=== INPUT MATERIAL ===

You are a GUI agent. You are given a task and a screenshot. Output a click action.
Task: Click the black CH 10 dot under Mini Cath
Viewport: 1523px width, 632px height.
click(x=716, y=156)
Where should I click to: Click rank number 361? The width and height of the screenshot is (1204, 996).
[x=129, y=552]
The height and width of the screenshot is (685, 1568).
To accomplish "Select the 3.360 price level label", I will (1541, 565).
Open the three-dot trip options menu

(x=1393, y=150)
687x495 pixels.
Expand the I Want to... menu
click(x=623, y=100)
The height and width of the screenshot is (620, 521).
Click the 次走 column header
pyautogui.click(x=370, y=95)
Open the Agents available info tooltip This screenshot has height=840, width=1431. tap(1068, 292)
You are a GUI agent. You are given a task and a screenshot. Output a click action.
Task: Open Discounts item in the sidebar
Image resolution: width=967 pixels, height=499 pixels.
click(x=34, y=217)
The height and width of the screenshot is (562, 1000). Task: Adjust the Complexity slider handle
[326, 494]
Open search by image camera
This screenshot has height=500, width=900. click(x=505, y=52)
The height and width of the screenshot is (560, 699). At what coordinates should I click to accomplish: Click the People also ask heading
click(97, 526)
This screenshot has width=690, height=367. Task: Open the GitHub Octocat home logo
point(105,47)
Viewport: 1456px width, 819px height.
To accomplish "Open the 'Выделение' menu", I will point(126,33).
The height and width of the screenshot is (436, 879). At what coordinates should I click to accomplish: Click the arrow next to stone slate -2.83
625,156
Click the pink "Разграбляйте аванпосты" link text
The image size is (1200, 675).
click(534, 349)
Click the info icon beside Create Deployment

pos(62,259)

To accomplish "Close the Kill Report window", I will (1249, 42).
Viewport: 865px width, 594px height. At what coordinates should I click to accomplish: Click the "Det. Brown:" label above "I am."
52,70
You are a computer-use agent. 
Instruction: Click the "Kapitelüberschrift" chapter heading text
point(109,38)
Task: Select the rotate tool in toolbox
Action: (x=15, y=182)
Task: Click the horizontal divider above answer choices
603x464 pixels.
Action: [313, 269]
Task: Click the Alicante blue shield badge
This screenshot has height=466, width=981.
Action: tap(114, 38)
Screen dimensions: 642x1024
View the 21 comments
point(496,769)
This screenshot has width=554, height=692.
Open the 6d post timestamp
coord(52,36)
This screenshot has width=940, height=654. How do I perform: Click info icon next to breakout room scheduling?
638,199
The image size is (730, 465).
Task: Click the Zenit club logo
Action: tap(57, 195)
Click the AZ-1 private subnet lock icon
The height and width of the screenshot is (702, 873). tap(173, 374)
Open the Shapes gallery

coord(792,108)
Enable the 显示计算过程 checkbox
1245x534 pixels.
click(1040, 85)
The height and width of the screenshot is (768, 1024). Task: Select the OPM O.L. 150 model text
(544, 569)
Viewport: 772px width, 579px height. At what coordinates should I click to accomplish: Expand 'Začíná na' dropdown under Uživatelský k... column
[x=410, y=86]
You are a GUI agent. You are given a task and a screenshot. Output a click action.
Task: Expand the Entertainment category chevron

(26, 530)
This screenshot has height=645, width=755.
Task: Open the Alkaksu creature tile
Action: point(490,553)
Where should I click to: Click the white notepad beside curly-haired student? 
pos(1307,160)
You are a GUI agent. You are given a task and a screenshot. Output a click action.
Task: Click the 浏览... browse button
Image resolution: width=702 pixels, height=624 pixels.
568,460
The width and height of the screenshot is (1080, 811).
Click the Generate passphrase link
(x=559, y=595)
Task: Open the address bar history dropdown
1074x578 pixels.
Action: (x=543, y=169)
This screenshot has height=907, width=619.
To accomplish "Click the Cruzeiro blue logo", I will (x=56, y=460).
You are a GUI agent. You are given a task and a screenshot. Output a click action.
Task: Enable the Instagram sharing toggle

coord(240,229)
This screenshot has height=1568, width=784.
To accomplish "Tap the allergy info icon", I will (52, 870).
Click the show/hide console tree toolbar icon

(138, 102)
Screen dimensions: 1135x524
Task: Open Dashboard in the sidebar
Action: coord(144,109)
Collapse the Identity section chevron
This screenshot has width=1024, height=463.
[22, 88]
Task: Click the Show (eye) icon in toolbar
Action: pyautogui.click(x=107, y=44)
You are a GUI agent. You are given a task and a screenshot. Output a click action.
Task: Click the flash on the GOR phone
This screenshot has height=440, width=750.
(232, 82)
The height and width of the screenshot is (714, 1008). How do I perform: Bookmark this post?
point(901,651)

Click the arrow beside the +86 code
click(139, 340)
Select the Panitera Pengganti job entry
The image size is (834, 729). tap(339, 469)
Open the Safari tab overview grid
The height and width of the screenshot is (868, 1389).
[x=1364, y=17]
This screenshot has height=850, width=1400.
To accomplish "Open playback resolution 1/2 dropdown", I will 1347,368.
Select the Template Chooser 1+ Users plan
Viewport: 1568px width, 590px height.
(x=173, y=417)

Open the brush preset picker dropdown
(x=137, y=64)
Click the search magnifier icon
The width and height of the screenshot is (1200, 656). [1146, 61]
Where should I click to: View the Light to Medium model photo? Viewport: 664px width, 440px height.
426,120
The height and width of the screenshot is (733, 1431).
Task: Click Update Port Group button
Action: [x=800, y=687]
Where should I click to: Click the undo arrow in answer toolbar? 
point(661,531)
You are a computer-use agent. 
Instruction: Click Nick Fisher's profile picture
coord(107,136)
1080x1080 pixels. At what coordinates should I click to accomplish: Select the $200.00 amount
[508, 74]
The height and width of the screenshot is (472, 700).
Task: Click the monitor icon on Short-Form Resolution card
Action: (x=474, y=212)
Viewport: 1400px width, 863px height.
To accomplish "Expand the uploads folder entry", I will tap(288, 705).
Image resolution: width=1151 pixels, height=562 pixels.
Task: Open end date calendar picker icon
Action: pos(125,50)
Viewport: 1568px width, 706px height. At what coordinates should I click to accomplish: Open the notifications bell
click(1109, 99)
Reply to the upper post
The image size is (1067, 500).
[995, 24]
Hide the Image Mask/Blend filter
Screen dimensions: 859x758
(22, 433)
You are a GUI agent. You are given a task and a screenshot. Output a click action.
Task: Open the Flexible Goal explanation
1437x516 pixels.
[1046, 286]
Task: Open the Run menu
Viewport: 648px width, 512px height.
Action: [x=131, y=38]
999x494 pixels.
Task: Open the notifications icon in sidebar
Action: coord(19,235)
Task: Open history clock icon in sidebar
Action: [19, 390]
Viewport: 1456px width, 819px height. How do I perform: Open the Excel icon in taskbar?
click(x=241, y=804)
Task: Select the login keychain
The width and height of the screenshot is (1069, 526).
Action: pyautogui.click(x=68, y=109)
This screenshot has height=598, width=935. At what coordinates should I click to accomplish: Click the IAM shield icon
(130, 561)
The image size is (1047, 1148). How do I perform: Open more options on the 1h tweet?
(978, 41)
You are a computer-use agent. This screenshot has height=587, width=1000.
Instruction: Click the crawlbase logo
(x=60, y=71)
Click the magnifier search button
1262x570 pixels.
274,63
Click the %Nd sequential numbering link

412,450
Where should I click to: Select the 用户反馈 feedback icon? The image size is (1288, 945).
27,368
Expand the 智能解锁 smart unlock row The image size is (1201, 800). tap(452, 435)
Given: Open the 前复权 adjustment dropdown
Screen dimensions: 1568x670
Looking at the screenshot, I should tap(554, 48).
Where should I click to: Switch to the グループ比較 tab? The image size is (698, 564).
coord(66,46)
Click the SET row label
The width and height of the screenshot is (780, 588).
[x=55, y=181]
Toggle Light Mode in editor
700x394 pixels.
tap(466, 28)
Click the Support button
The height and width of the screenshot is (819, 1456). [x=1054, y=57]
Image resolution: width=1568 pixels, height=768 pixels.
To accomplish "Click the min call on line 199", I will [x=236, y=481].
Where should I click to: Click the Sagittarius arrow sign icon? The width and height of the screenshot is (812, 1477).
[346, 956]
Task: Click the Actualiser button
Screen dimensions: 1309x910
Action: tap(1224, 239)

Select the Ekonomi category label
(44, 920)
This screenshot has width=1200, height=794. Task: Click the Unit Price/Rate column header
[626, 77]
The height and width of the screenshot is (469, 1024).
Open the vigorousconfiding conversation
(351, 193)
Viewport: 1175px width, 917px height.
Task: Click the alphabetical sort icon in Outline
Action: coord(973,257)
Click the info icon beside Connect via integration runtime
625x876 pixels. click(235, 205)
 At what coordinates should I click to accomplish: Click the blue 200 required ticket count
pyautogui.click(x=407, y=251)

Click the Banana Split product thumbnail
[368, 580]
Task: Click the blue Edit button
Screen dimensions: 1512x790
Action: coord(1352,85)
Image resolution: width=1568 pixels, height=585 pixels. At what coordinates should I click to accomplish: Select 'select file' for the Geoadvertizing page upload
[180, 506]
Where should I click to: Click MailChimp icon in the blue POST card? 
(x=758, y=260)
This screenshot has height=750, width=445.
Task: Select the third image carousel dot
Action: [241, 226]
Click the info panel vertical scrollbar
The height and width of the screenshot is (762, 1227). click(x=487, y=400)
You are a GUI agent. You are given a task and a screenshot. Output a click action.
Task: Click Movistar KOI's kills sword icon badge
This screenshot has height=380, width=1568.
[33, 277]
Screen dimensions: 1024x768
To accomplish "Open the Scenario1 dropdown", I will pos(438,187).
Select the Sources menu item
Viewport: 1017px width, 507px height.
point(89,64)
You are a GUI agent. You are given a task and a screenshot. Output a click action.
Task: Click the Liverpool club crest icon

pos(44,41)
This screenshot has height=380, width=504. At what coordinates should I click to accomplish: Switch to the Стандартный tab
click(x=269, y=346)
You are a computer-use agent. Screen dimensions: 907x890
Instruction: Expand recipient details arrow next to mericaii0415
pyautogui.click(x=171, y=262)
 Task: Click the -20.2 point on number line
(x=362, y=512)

===

* [TRY IT]: Find the lines above that contain "badge" and report their number, without comment.

* [OUTPUT OF THE EXERCISE]: 2